Attic Antics

You guys are already jealous of how cool my parents are, but just you wait. On Black Friday, did they run around town hunting for insane deals, biting and clawing people to buy Christmas gifts? No. They spent the day in my attic. We have a (fortunately) tiny attic space, but it backs up against Hubby’s and my bedroom. In the summer time, that section of roof just bakes in the sun, and that heat sets up camp in our living quarters to torture us.

The solution? Radiant barrier. This stuff resembles silver bubble wrap. You simply staple it to the under-side of the roof, and it reflects heat right back out before it has the chance to make you miserable. My hope is that it will also keep the AC unit itself cooler, so it doesn’t have to work as hard. Here you can see some of the completed sections.

Personally, I find attics to be frightening. There appears to be a floor, but you can’t actually walk on it or else you’ll fall through to your death; there’s a chinzy little ladder to climb up and down that seems like it might collapse so you fall to your death; there are bugs and itchy insulation that you can’t touch or you’ll get cancer. I held onto the rafters for dear life with every step, terrified that I would fall and my useless T-Rex-like arms would fail me. At least it wasn’t hot in there.

To figure out how much of this stuff you need, measure the area to be covered, and measure the space between the joists (aka the boards running along the slopey ceiling area) so you know what width to cut your pieces. It comes in rolls at home improvement stores, and it’s fairly inexpensive.

You only need a staple gun to install it. We had three, only one of which seemed to be functioning at a given time. I spent most of the time reloading,  fiddling with, and swearing at each staple gun, attempting to make them work. Even the small amount of area I covered was hampered by the fact that I’m only 5’7″, and the ceiling is 8′. You may need a step ladder, but my dad is over six feet tall, so I just whined until he finished it for me. I did a lot of pointing as well.

Mom faithfully documented the whole thing for both of our blogs, and made dozens of trips up and down the balsa wood ladder of doom, bringing supplies, taking pictures, and taking supplies back down again.

If you are at all familiar with my dad, The Intrepid Traveler, you know he’s hilarious, although not always on purpose. When I was actually doing some work, this conversation occurred:

Me: “It’s getting a little crooked, is that ok?”
Dad: “Yeah, as long as it’s straight.”

He wasn’t being intentionally funny, but it cracked me up, regradless. Speaking of hilarious, the man knows I hate Newt Gingrich, so he “hid” a magazine, with Newt on the cover on top of one of my bookshelves. When I say “hid” I mean propped up so that his piggy little eyes were staring at me from across the room. I had to wait for a tall person to come over and get it down for me. The family that pranks each other…should live far apart to avoid repurcusions.

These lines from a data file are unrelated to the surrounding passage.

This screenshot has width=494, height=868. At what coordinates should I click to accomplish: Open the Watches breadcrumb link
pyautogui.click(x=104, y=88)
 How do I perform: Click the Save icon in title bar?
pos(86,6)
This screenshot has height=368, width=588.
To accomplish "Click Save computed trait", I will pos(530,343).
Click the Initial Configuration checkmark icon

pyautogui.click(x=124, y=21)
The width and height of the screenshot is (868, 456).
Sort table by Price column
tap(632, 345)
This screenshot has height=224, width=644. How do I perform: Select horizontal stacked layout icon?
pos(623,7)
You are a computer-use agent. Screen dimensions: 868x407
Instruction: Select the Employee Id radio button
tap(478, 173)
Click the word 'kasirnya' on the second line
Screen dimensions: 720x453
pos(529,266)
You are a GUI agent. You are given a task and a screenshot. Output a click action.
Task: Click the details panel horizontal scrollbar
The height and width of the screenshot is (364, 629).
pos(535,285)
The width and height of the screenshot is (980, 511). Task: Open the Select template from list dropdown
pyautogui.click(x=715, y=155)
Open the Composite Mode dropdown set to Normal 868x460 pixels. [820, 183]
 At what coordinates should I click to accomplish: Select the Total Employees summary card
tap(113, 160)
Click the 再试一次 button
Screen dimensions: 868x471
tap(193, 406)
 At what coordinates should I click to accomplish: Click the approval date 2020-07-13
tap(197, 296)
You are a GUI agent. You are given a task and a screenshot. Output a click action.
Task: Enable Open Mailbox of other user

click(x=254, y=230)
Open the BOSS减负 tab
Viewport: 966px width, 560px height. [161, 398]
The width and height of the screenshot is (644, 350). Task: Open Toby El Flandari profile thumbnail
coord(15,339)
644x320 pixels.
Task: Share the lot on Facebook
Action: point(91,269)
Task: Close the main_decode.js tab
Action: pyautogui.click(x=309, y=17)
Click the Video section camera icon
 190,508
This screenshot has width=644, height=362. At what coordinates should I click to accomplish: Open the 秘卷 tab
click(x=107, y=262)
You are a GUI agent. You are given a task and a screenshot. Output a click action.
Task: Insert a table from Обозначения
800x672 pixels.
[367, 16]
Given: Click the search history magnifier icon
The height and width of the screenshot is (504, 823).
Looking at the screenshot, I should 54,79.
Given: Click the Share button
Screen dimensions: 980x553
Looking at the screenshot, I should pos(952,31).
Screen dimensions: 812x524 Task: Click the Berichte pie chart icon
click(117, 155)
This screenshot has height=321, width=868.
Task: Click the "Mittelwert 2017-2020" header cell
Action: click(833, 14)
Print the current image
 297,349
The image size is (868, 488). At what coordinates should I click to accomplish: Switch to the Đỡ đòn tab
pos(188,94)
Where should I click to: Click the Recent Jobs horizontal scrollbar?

So thanks, Dad, for climbing around my attic like a monkey, and putting my home improvement skills to shame. And thanks for not finishing the beer. You must truly love me. 😀


December 3, 2011. Tags: , , , , , , , , , , . House Stuff.


  1. ihavetriedit replied:

    This may be a stupid question, but does it help insulate in the winter, also?

    • thatcleverchick replied:

      Yes. Insulation helps keep the heat inside, but since this particular product is on the outer wall, heat will probably still seep out of our bedroom and dissipate. Our next project will be to increase the amount of insulation on the wall (seen behind me in the first picture) that separates our room from the attic. That should make a big difference for us.

  2. B replied:

    You are welcome.
    love, the Intrepid Traveler.

    • thatcleverchick replied:

      It’s not every parent that would give their kid alcohol and radiant barriers in the same month!